Dr. MacDonald has published over 500 peer reviewed papers and one scientific article has been cited more than 5,000 times, a major accomplishment reflecting her important contribution to research on vaccine hesitancy and strategies to overcome it. She has collaborated closely with numerous researchers, academics, and health organizations in Canada and around the world to advance this essential field. Vaccines have saved countless millions of lives thanks to the sustained awareness efforts of experts like her. 

It is perhaps with MicroResearch, the organization she co-founded in 2008, that Dr. Noni MacDonald best expresses her pioneering spirit and transformative vision for health research. MicroResearch's mission is to decolonize and democratize community-focused research by training and funding often under-resourced local teams in Africa and Asia so that they can find sustainable solutions to public health issues within their communities.  

Dr. MacDonald

“True innovation here does not come from laboratories or outside experts, but from those who work in the communities.”

Dr. Noni MacDonald

“True innovation here does not come from laboratories or outside experts, but from those who work in the communities,” says Dr. MacDonald. “It is by listening to and directly involving the concerned populations that sustainable, culturally adapted and realistic solutions to local health problems can emerge”. 

This innovative approach, which breaks with traditional health development aid models, has already proven itself time and again, as with the discovery of the major source of neonatal sepsis in rural Ugandan villages and its solution.  

“You don't have to be a superhero to do relevant research. Anyone with the Microresearch training can do it,” explains Dr. MacDonald, citing a core tenet of the MicroResearch philosophy. The initiative, which operates thanks to small community grants, is now having a significant impact in many countries.

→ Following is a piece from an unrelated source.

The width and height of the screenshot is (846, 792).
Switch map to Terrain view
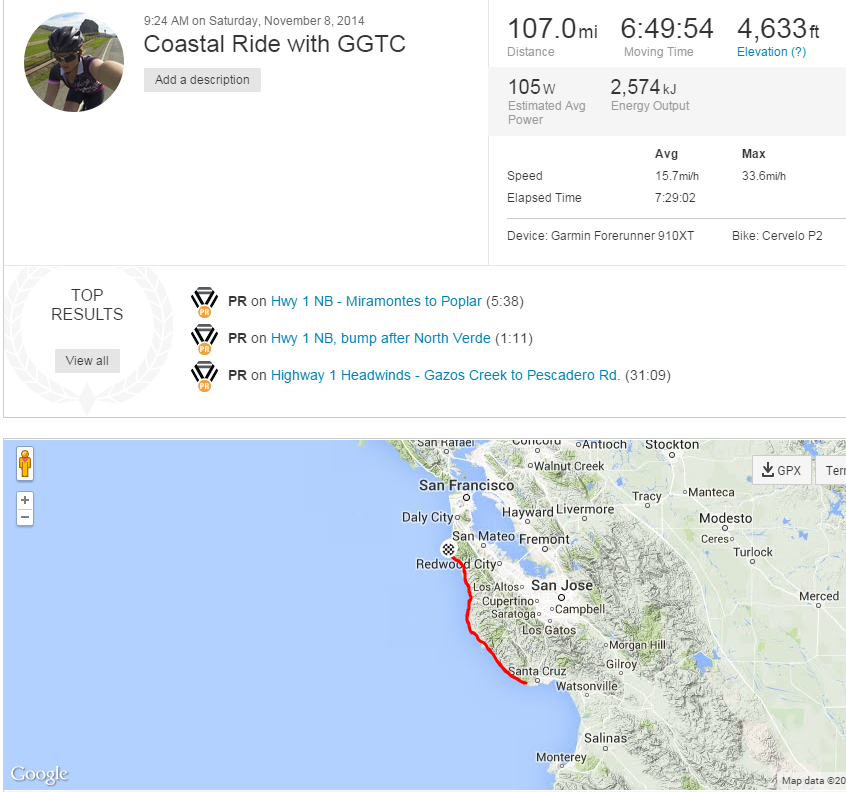click(x=832, y=470)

And to support this expansion, MicroResearch is on the lookout for volunteers keen to improve community health conditions one small project at a time by becoming MicroResearch coaches and reviewers.

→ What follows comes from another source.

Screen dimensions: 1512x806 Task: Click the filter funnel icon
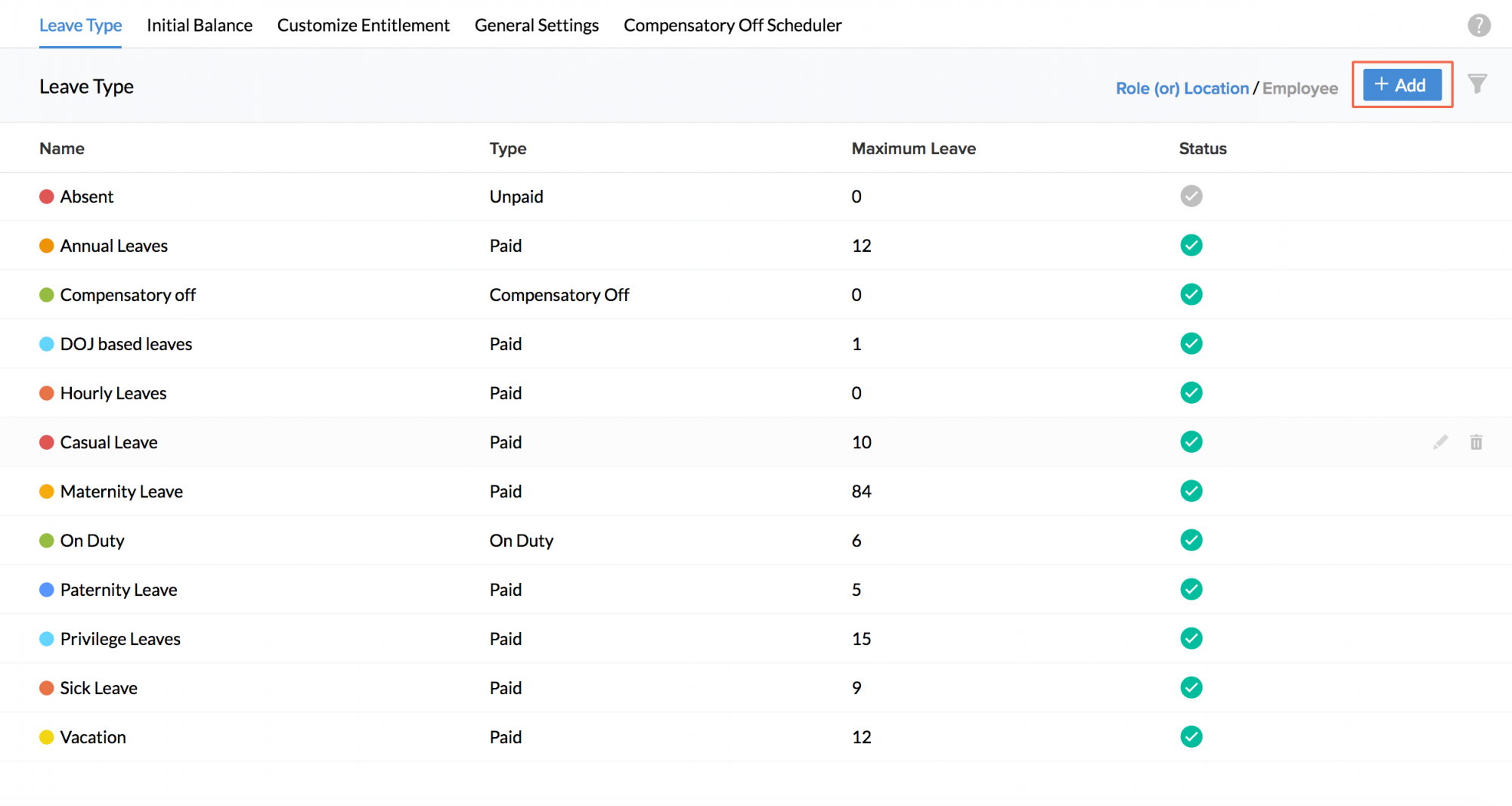click(1477, 84)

In Canada itself, MicroResearch is rapidly gaining traction with organizations as diverse as the Durham Regional Police Services, the Fraser Valley Health Authority and Nova Scotia Health, all of whom are keen to find innovative, contextual and sustainable solutions to their local public health problems.  

For example, in Newfoundland a team made up of ship captains, fishers, a coastguard officer and students chose to study the difficult question: How do fishermen want to receive mental health care? No one had looked into the mental health of this profession previously, one that carries a very high risk of work-related mortality—higher than firefighters or police. Thanks to MicroResearch, this crucial issue for the fishing community has been raised and is now the subject of a funded project.  

“The team itself will have to find new and different solutions, corresponding to the culture, context and resources specific to the fishermen”, explains Dr. MacDonald. Avenues such as facilitating access to appointments during stopovers on land or setting up a confidential teleconsultation system for long sea crossings are being considered. However, in keeping with MicroResearch's philosophy, Dr. MacDonald has no idea what specific answers the team will come up with.  

“It's up to the local communities themselves to define the problems and identify context and culturally appropriate solutions, with our support,” she emphasizes. It's a resolutely innovative approach to democratizing health research. 

From the countless honours she has received, including the Order of Canada, to her impressive record as a practitioner and advocate, for over 40 years Dr. Noni MacDonald has inspired thousands of doctors with her avant-garde spirit, clinical, teaching and research excellence.  

“Local populations whether in Sub-Saharan Africa or in Canada are best positioned to identify the cultural and contextual roots of health problems,” she says. “It is up to us to be the catalysts to unlock their research potential.”